A person can be in your life for a reason, a season, or a lifetime.
For most of my life, I’ve been the type of gal who wears their heart on their sleeve. It didn’t matter how much someone hurt me, I always forgave them regardless of the situation.
Sophomore year of college I lost my two closest friends. I thought the world was ending. I was miserable without them, staying up late crying, asking the universe why I was alone. My mom had always taught if you love someone set them free if they come back it was meant to be. So, that’s exactly what I did.
After a few months, they both separately reached out exclaiming that they wanted to talk about the situation that happened between us.
I was afraid.
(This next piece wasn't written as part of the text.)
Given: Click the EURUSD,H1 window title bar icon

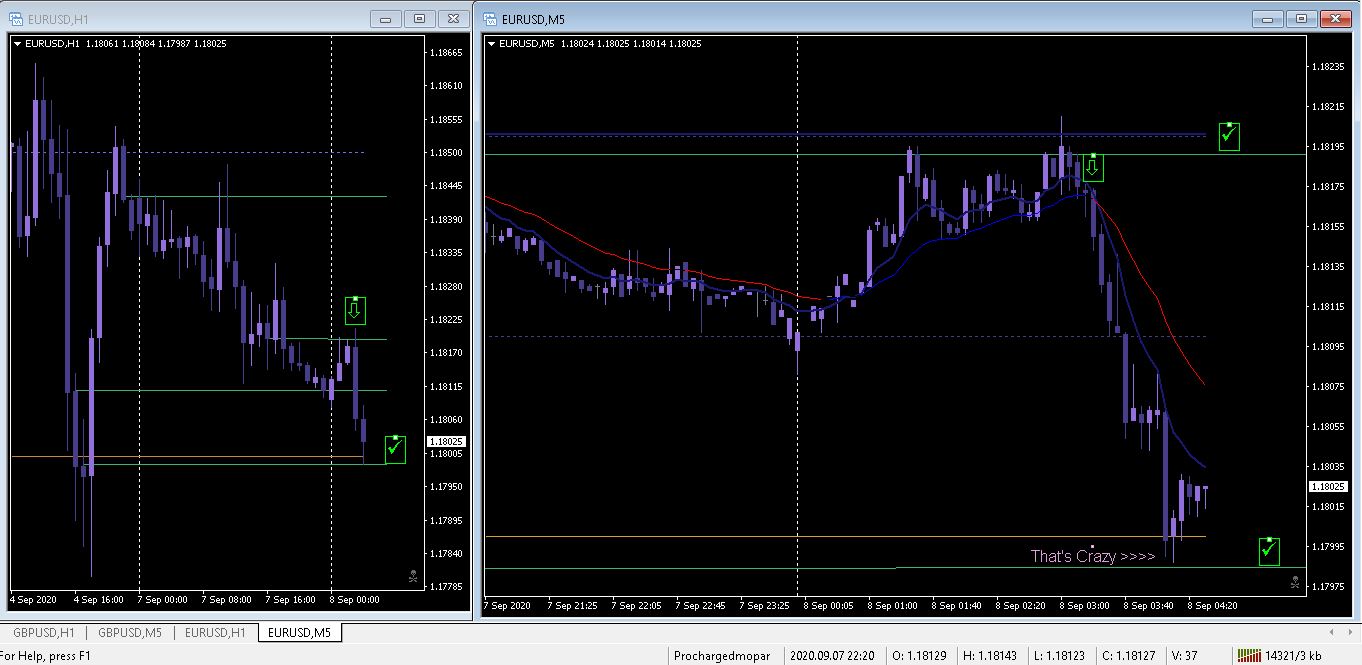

I didn’t know if I was ready to let people back into my life after we had hurt each other so much. But I did and it was the best decision I’ve ever made.
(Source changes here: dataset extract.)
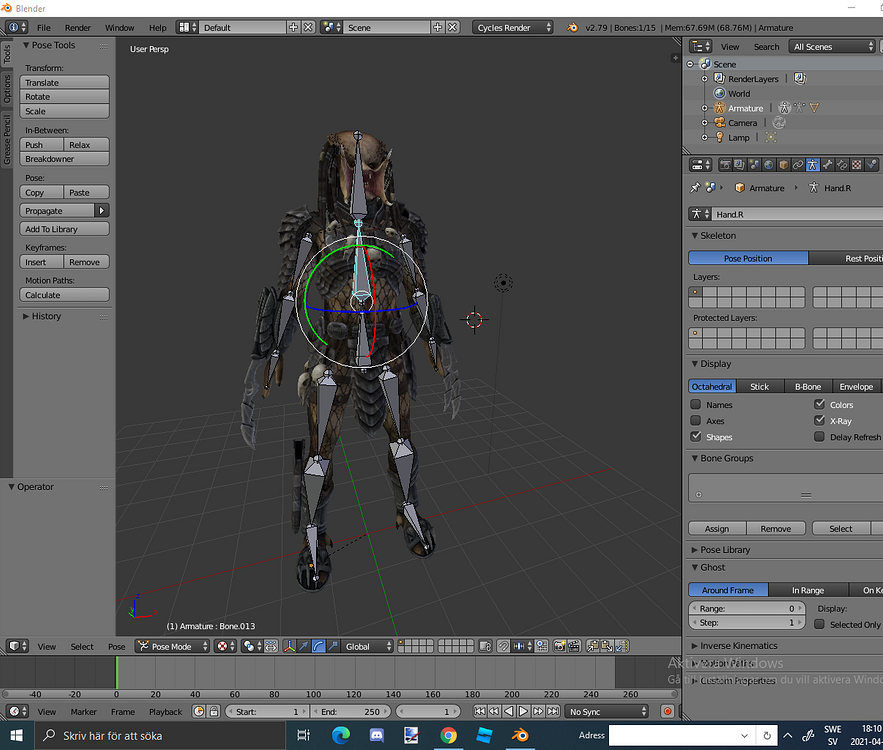Open the Pose Mode dropdown
Viewport: 883px width, 750px height.
tap(170, 646)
Letting someone back into your life can make you vulnerable and it’s scary, but it can also be beautiful.
Here’s how I came to the realization that letting people from my past back into my life was the right decision for me.
I was in a good mental headspace
Losing someone you love can be super hard. It becomes really straining as there are hundreds of unanswered questions. After my friends reached out to me, I asked myself if I was ready. I thought long and hard about if I was mentally stable enough to open up the past.
I asked myself questions such as:
Will I be upset if this goes badly?
Do I really want to salvage this relationship?
Will this be helpful or harmful to my mental health?
After I answered these questions, I was able to determine that I was in a good place to reopen the thought of letting them back into my life.
Make sure that you are truly ready to hash out the differences between you. Hurt people hurt people—take some time and space until you feel mentally prepared to battle the past. Your mental health comes first!
During this time in my life, I didn’t have a lot of respect for myself. It got to the point where I didn’t realize what was happening until I lost the people I cared about the most.
I’d let people walk all over me regardless of if the situation was harmful to me or not. This caused a gap between my friends and I. No matter how many times they tried to look out for my best interest, my fear of disappointing others took control.
Over the years, respecting myself and the boundaries I set in my relationships has become extremely important to me.
If someone isn’t going to work with the boundaries I put in place for us, then it’s not a relationship I’m going to fight for.
When I considered reopening the door to let individuals back into my life, I knew I had to go into it with a great deal of courtesy for myself and for them. We were three people that hurt each other greatly, but we were also best friends, and the conflict we endured didn’t change the love we had for each other.
Going into the situation with respect for one another helped us to mutually understand our faults and what we needed to change in our relationships. When my friends approached me with a lot of respect and understanding I knew letting them into my life again was the right choice.
When making your decision, be aware of the mutual respect between you, as it is a key component for any relationship.
Knowing your intentions before walking into a situation is extremely important. When I sat down and talked with my friends for the first time after our “best friend break-up” I had a clear picture of what I wanted.
One of the first things we said to each other, after apologizing for our mistakes, was that we wanted to work towards the friendship we once had. We were collectively aware that our wrongs needed to be made right. None of this was going to happen overnight, but we moved forward with every intention to fix our relationship.
If you don’t believe you or the other person has good intentions for rekindling your friendship, it might not be worth it. And that’s okay. Sometimes people come into our lives to teach us lessons and give us life experiences.
No matter what choice you make, do what’s best for you!
It’s completely okay to say, “We had some great times but this isn’t a relationship I want anymore.” As long as you are respectful and honest with yourself and the other person, you can’t go wrong.